- _STATED GOAL_
Render the lines from the beginning through the one containing "no clips is" as a Markdown table, with a row number in a column headed Row and each line in a column headed Line. Leave out blank lines.

━━━ STORED ROWS

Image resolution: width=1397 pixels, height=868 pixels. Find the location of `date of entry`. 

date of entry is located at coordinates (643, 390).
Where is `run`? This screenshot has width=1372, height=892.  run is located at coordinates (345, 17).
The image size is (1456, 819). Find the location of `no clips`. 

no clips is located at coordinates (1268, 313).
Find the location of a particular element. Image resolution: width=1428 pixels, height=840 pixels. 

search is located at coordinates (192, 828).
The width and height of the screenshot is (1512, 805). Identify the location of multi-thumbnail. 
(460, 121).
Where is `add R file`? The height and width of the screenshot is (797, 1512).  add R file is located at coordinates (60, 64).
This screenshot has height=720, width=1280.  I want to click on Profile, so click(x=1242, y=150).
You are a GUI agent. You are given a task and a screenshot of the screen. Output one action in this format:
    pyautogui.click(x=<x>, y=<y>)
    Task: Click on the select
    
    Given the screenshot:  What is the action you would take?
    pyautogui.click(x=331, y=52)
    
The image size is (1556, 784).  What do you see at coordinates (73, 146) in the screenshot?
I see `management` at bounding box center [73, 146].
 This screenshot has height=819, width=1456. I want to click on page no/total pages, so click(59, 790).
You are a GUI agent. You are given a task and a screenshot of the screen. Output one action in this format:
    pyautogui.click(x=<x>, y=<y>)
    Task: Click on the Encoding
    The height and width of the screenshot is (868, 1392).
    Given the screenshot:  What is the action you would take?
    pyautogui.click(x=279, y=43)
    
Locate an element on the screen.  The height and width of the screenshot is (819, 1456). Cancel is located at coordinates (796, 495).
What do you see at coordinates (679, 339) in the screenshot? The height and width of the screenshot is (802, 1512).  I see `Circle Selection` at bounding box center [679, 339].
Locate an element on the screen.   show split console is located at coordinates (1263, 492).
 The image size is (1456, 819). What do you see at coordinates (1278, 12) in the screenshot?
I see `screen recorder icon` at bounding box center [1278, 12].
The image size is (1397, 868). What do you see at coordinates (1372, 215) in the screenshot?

━━━━━━

- _COMPLETE OUTPUT_
| Row | Line |
|---|---|
| 1 | Image resolution: width=1397 pixels, height=868 pixels. Find the location of `date of entry`.  |
| 2 | date of entry is located at coordinates (643, 390). |
| 3 | Where is `run`? This screenshot has width=1372, height=892.  run is located at coordinates (345, 17). |
| 4 | The image size is (1456, 819). Find the location of `no clips`.  |
| 5 | no clips is located at coordinates (1268, 313). |